Policy enforcer are high-maintenance – While the HR hand book is to help you stay in compliance, but if you tell the HR about your peers who are breaking the policy then you will be considered the one to be kept an eye on. Pick your battles wisely, only say something when the violation actually hurts the company enough.

At the time of layoffs, personality matters – When the HR executive has to cut a percentage of the workforce he will talk to all the managers about skills and productivity. But at the end of the day, he will keep people who have a positive outlook to sail through the atmosphere of dread that layoffs bring. Being able to uplift everyone during the stressful period is most important.

Online background tests are standard practice – Professional background check of employees in large organizations, like banks or IT companies, requires them to take your permission. The rest rely a lot on free Internet searches. Everything you have ever shared online is available to them to judge you on.   

No reference is a bad reference – An HR consultancy in Mumbai revealed that when a prospective employer reaches out to your HR, she will never give a bad reference. This is because a bad reference opens them up to be sued for slander. While she will refuse the reference, she will honestly answer the yes-or-no question of you being eligible for a rehire. A “no” indicates that the parting was not on good terms.

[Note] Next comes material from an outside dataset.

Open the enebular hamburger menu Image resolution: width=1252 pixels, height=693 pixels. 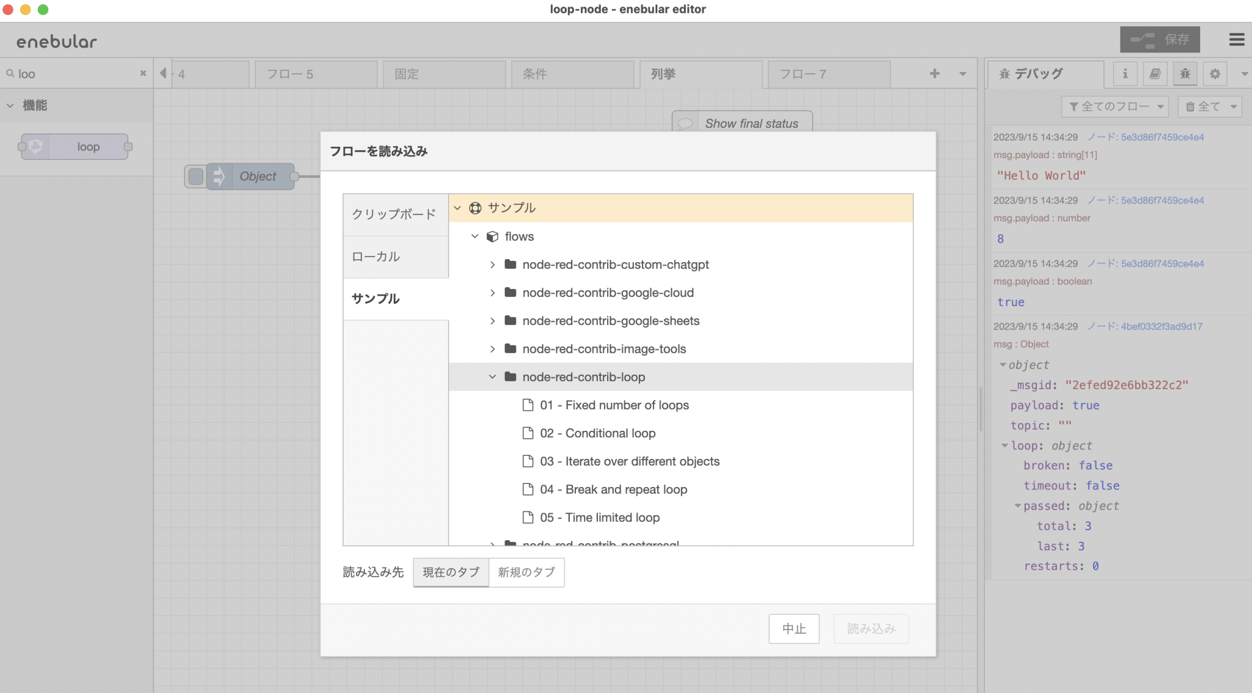1237,40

“Backdoor” reference check – HR would check references of all potential hires before making an offer. You may think you can control the process by sharing handpicked references that would giving you glowing reviews. But the HR will tap into her network if she smells something fishy to find people who had worked with you and talk to them. This is most likely to happen if you say that you were laid off and she suspects that you were fired.

HR will pick the one she likes – Imagine you are in the last stages of selection with 4 other people. The HR wants to conduct a last round to find the most suitable candidate. You score a 95, while the others score a 90. IT doesn’t matter – the scores are close enough for the HR to pick the one she likes the best.

Long-term unemployment hurts your chances – HR tends to consider the candidates who have been unemployed for more than six months unemployable. Your resume will most likely be ignored if you have been out of work that long.